**What the exercise asks**
Compute how many lines in the records below contain the string "photo" and give that number without other output.

Start of Working data

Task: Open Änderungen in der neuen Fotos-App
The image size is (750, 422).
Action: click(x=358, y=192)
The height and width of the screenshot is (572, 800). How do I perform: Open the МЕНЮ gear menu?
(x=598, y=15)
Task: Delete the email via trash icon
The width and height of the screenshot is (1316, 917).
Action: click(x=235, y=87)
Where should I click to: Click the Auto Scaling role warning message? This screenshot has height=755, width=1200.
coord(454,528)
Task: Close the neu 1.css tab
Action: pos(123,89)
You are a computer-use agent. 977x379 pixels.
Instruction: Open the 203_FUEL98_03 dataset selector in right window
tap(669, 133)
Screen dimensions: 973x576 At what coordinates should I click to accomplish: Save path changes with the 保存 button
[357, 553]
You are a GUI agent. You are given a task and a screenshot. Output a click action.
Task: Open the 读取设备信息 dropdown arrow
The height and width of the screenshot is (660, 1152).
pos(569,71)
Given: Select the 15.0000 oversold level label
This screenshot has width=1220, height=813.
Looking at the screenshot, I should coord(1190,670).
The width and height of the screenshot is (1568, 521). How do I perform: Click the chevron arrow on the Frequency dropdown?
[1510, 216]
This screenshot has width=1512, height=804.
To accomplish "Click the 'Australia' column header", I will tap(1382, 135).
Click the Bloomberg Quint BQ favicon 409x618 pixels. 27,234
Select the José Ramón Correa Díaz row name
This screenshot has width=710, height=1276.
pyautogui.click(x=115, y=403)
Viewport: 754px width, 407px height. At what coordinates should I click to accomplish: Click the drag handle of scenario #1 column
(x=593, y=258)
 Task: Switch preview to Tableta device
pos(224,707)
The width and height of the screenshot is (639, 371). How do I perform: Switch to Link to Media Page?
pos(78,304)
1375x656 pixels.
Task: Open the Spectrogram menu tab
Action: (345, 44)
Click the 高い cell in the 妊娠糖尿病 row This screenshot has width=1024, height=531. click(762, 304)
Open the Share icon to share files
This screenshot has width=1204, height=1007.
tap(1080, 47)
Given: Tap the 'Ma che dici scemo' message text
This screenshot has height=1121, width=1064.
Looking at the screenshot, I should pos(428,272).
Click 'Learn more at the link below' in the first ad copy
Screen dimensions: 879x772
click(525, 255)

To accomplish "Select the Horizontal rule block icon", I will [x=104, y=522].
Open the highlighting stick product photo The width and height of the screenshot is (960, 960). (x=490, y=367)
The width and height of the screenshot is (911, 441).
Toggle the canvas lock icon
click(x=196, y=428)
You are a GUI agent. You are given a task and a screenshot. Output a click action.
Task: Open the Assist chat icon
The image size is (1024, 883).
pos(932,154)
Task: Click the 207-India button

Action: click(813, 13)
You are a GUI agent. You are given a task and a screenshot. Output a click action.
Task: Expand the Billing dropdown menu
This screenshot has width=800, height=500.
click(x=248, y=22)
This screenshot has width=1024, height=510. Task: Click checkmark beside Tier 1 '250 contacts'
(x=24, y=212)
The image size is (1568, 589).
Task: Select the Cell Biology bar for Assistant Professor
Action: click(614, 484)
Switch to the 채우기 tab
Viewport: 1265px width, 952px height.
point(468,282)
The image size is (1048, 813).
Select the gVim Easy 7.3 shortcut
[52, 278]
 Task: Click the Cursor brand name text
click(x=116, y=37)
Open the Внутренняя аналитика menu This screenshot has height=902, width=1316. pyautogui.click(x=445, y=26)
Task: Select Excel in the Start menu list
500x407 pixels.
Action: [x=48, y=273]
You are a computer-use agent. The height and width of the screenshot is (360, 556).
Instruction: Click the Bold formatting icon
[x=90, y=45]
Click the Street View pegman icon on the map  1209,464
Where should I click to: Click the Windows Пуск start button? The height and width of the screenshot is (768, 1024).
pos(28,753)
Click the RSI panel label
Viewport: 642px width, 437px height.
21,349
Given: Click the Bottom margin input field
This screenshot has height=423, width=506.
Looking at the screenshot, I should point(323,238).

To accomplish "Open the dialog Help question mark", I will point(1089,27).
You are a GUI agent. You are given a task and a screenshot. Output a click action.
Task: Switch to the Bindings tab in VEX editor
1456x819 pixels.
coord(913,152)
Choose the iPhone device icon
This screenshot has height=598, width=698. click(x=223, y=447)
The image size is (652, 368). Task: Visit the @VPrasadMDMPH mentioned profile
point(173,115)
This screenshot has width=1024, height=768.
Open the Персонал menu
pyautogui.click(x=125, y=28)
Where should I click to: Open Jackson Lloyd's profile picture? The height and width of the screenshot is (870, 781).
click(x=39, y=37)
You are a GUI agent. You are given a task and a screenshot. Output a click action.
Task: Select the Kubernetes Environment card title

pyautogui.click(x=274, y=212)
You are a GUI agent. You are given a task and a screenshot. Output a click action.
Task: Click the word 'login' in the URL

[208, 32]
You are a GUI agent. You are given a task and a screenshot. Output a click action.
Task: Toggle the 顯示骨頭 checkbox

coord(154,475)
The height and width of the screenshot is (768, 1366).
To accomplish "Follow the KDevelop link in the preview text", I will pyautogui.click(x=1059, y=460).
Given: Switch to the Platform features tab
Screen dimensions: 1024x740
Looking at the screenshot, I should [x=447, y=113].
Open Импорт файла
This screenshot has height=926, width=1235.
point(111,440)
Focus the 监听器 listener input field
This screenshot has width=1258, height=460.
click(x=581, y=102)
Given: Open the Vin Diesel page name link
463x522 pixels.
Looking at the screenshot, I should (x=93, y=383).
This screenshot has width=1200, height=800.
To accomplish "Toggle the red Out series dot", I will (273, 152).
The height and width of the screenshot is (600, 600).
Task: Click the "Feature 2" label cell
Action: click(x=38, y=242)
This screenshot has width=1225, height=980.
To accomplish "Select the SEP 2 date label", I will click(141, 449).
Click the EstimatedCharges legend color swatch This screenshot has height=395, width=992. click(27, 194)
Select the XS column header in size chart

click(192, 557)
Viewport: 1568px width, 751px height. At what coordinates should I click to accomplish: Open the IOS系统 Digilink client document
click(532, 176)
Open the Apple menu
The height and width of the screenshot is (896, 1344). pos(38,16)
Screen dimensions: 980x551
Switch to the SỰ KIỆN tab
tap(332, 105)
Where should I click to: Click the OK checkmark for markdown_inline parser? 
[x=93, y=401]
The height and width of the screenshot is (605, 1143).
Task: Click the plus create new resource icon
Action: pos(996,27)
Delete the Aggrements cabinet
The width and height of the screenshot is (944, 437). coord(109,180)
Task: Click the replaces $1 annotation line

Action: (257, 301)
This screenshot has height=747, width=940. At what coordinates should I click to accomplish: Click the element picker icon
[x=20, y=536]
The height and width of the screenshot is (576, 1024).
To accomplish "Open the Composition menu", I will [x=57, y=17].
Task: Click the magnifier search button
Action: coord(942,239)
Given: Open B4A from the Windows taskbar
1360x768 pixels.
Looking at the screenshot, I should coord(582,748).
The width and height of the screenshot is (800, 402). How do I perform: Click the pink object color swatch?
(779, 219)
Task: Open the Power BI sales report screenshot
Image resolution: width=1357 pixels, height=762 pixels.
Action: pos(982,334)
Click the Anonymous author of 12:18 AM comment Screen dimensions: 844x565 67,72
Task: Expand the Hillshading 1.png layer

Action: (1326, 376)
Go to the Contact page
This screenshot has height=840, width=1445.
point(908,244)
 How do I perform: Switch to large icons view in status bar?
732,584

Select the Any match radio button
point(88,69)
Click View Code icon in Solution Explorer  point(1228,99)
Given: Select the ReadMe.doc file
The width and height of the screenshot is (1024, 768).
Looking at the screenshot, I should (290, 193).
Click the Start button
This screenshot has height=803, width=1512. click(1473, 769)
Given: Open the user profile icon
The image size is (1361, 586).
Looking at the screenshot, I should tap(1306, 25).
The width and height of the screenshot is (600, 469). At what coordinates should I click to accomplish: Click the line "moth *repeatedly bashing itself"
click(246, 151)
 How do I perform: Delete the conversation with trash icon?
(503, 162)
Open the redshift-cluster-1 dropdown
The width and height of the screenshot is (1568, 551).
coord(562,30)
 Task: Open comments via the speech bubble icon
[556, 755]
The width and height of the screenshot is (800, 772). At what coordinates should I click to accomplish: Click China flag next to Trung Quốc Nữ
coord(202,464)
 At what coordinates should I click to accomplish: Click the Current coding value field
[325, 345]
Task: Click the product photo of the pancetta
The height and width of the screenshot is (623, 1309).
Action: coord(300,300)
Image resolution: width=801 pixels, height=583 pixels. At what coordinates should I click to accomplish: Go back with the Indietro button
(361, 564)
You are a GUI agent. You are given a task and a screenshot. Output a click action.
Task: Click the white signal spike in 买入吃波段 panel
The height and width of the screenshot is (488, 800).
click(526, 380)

End of Working data

**Finished exercise**
2